4:15 As the one who planted the Corinthian church, Paul is their spiritual father. Even if they had “countless guides” (more formally, “ten thousand guardians”), they have only one father. A guardian is a servant who works for a father by caring for his children.
4:16 The logic in this verse, an inference of verse 15, does not make sense in modern contexts that are individualistic, but before industrialism, sons imitated the vocation of their fathers. So Paul encourages the Corinthians to imitate him as their role model by living in light of God’s wisdom of a crucified Messiah, not in light of worldly wisdom. In particular, the Corinthians must mature by not dividing over church leaders. They should also imitate Paul by becoming fathers in the gospel to others.

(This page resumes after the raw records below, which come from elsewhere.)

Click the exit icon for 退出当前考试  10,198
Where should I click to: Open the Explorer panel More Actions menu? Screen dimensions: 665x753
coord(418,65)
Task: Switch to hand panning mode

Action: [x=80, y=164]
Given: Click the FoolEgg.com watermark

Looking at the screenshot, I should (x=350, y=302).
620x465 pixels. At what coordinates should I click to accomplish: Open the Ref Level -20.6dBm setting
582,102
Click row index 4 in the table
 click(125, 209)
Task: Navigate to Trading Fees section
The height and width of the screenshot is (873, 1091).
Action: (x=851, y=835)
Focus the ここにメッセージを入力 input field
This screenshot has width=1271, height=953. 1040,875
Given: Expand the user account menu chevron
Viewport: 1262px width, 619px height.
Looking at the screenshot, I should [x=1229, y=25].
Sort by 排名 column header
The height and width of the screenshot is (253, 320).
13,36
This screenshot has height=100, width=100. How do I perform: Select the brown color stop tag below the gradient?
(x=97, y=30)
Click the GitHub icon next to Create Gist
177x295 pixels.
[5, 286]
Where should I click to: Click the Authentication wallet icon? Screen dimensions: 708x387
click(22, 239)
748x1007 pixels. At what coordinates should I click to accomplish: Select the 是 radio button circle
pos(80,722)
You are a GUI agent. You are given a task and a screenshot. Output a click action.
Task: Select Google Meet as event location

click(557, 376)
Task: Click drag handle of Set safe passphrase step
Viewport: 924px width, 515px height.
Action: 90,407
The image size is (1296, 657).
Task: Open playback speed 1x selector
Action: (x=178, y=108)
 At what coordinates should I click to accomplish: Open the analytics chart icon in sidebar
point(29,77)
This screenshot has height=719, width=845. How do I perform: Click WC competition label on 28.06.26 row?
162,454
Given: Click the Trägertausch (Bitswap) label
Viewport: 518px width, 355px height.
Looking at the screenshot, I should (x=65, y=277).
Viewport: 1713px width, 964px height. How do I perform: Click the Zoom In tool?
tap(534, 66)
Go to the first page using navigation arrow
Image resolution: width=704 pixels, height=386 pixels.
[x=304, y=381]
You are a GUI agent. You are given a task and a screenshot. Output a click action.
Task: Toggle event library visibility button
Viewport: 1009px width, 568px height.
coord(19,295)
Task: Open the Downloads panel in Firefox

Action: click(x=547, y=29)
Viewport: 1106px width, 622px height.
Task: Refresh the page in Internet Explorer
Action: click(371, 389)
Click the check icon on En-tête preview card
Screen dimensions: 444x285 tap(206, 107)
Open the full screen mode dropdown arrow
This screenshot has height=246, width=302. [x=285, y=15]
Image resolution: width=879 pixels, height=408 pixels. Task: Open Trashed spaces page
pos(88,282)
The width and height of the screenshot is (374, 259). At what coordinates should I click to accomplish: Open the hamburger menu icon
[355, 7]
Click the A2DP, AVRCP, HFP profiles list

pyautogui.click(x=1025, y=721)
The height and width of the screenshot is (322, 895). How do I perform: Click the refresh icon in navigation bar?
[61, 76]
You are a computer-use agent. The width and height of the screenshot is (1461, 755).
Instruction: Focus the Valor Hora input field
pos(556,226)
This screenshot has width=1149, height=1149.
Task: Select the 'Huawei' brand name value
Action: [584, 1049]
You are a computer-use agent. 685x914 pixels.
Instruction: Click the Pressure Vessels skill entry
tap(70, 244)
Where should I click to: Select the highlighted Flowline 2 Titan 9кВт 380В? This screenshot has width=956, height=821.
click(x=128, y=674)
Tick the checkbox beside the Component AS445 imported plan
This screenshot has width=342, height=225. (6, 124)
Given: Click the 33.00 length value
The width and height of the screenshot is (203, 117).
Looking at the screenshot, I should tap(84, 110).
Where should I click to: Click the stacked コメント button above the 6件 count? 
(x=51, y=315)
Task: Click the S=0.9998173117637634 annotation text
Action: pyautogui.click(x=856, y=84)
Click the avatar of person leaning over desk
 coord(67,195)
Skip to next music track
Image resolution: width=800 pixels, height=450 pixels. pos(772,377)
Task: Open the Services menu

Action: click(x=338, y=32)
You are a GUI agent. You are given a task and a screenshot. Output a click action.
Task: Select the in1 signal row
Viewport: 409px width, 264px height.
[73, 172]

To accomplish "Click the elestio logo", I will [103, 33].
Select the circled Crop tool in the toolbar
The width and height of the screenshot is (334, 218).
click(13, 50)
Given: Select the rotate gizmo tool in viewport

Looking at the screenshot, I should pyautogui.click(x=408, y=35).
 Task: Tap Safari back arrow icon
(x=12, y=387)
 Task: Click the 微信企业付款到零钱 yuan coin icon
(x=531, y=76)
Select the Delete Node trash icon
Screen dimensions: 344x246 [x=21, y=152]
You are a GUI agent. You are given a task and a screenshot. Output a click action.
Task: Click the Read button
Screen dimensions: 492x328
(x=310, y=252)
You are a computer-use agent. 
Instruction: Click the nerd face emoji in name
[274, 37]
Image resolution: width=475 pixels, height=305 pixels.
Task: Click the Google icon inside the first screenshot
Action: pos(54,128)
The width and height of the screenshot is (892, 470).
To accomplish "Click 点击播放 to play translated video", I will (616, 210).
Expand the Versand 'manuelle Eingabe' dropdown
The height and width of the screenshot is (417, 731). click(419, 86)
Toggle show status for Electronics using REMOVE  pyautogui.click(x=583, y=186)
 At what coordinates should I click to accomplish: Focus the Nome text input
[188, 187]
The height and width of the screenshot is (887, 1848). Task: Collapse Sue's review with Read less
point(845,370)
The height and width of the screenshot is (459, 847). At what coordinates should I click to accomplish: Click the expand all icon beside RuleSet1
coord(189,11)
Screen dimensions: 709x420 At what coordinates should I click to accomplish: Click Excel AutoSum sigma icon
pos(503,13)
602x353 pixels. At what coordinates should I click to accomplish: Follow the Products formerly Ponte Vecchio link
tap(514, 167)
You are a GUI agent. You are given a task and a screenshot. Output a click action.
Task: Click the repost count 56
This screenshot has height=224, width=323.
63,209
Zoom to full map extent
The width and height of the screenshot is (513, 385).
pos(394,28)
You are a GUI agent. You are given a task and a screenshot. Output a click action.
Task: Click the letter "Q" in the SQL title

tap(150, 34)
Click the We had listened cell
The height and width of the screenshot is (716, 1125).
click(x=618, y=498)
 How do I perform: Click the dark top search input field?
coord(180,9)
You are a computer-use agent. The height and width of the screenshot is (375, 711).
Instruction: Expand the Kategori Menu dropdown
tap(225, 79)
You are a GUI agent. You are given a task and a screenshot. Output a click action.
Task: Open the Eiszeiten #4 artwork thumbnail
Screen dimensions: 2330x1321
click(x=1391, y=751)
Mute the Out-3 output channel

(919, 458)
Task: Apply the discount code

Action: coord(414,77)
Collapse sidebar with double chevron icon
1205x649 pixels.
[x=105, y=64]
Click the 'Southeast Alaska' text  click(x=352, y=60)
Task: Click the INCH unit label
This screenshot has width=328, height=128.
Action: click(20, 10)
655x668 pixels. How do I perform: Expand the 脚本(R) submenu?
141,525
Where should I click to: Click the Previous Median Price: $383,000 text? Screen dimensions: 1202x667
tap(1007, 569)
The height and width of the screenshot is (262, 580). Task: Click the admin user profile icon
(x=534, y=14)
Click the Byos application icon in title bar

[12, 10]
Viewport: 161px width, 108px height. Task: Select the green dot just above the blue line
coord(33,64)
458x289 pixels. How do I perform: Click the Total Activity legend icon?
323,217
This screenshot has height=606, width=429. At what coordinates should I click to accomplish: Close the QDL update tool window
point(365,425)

4:17 As explanation (cf. 16:10), Paul points out that the Corinthians, who have been Christians for no more than about three years, need help to connect what they know with how they live. Both right belief (orthodoxy) and right behavior (orthopraxy) are important (cf. 1 Tim. 4:16).
4:18–19 Some proud Corinthians think Paul will not visit them again, but Paul promises to return (God willing; cf. James 4:15) and confront them.
Paul contrasts their “talk” and “power.” They are enamored with words of eloquent wisdom that empty the Messiah’s cross of its power (cf. 1 Cor. 1:17). They value the worldly wisdom of sophist rhetoric rather than the power of the gospel. They talk big, but they are like a Chihuahua crazily barking at a Doberman.
4:20 The basis of God’s reign is not talk but true power (explaining the end of v. 19). And as Paul has repeatedly emphasized in chapters 1–4, God’s wisdom and power contradict worldly wisdom and power. God shows his power through human weakness (cf. 2 Cor. 12:9).
4:21 Paul addresses the church like a father might lovingly appeal to his misbehaving children. What child would not prefer a loving father’s gentle hug over his disciplinary rod?